Aim of the task =
Revise the material from its first line through the line containing "pos(291,260)", replacing "GUI agent" with "GUI assistant" and leaving everything else unchanged.

┌─ Available data

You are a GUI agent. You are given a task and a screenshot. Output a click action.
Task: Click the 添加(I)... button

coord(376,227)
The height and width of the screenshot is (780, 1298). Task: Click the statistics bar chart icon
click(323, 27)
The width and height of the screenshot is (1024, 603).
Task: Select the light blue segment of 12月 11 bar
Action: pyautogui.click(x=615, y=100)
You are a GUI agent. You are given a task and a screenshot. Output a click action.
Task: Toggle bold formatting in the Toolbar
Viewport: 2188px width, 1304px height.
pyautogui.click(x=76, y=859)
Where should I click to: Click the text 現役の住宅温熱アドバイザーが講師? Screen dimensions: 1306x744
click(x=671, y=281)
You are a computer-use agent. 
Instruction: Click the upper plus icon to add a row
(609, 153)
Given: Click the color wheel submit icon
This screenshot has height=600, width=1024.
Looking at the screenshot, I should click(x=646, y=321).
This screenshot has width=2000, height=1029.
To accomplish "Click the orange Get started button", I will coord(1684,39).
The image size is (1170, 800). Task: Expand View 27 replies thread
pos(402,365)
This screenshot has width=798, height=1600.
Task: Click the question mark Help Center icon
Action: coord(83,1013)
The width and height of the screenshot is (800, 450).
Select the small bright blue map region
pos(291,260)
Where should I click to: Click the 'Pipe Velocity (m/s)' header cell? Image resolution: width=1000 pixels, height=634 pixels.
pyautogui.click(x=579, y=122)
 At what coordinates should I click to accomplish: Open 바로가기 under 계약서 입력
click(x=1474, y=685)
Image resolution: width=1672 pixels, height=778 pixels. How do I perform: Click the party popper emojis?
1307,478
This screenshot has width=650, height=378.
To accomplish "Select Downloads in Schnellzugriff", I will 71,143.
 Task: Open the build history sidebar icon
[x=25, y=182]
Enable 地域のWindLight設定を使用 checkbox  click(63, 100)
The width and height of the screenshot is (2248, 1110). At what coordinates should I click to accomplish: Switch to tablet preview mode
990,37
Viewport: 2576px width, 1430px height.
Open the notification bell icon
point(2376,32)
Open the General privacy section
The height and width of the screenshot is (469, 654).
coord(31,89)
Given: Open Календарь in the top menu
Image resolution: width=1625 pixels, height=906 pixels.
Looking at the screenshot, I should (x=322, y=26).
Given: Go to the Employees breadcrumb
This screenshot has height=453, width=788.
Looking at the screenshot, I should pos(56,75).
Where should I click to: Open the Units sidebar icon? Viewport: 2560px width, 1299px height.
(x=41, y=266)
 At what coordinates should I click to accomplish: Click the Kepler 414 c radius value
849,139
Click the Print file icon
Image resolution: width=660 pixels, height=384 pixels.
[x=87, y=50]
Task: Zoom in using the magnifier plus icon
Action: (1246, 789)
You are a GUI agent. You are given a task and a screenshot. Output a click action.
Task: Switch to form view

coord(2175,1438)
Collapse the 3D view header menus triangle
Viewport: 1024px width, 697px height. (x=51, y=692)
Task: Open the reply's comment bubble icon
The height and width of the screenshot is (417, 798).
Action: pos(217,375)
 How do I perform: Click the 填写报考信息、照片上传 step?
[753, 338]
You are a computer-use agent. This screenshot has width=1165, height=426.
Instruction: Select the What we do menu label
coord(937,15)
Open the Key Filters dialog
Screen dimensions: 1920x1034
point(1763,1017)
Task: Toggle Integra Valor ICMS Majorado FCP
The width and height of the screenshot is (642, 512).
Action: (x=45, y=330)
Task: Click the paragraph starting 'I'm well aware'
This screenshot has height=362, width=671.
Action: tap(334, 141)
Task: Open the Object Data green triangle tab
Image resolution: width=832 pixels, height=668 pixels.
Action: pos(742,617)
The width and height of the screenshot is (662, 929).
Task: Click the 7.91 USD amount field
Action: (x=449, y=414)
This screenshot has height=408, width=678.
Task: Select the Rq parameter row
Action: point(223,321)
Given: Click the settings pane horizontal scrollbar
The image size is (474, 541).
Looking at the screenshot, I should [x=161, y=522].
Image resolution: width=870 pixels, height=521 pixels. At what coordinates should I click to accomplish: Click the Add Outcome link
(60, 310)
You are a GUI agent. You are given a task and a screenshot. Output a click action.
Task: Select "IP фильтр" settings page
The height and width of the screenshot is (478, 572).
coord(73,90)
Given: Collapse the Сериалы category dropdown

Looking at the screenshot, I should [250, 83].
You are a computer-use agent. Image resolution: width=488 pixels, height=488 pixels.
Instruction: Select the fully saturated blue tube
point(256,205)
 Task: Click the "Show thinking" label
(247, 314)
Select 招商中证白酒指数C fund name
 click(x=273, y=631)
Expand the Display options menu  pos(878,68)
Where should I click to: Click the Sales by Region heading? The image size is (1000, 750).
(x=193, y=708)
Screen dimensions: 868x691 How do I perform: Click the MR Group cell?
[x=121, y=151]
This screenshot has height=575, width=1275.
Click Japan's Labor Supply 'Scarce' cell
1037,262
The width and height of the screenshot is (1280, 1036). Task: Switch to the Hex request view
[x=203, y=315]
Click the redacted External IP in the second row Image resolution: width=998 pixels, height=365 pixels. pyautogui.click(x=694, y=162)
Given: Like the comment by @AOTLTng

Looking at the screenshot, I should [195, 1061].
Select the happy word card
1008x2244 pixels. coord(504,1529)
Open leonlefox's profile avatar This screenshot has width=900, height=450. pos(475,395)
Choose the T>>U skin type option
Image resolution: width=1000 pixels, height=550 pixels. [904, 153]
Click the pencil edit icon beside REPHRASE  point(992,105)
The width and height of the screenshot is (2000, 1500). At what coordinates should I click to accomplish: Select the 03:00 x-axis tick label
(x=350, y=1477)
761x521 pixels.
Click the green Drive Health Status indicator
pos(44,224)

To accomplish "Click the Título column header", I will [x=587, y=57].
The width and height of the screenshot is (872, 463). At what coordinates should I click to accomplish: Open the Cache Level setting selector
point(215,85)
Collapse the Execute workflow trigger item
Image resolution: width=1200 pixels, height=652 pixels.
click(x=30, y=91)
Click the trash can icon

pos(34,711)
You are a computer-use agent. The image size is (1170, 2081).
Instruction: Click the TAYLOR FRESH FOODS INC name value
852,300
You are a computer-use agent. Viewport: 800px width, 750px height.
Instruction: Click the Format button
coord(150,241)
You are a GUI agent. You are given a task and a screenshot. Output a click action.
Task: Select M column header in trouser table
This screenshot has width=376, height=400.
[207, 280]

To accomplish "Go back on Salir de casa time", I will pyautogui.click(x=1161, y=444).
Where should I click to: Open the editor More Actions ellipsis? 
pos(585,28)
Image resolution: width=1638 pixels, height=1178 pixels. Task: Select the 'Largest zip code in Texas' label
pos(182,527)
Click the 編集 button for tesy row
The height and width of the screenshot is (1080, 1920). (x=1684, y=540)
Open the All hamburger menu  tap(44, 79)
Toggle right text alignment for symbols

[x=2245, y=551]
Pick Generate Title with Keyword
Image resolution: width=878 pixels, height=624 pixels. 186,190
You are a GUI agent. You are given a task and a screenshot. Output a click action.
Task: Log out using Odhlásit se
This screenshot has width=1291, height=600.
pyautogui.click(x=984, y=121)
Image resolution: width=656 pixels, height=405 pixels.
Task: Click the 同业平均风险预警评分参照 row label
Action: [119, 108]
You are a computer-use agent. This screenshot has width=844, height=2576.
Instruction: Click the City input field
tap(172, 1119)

└─

Written answer =
You are a GUI assistant. You are given a task and a screenshot. Output a click action.
Task: Click the 添加(I)... button

coord(376,227)
The height and width of the screenshot is (780, 1298). Task: Click the statistics bar chart icon
click(323, 27)
The width and height of the screenshot is (1024, 603).
Task: Select the light blue segment of 12月 11 bar
Action: pyautogui.click(x=615, y=100)
You are a GUI assistant. You are given a task and a screenshot. Output a click action.
Task: Toggle bold formatting in the Toolbar
Viewport: 2188px width, 1304px height.
pyautogui.click(x=76, y=859)
Where should I click to: Click the text 現役の住宅温熱アドバイザーが講師? Screen dimensions: 1306x744
click(x=671, y=281)
You are a computer-use agent. 
Instruction: Click the upper plus icon to add a row
(609, 153)
Given: Click the color wheel submit icon
This screenshot has height=600, width=1024.
Looking at the screenshot, I should click(x=646, y=321).
This screenshot has width=2000, height=1029.
To accomplish "Click the orange Get started button", I will coord(1684,39).
The image size is (1170, 800). Task: Expand View 27 replies thread
pos(402,365)
This screenshot has width=798, height=1600.
Task: Click the question mark Help Center icon
Action: coord(83,1013)
The width and height of the screenshot is (800, 450).
Select the small bright blue map region
pos(291,260)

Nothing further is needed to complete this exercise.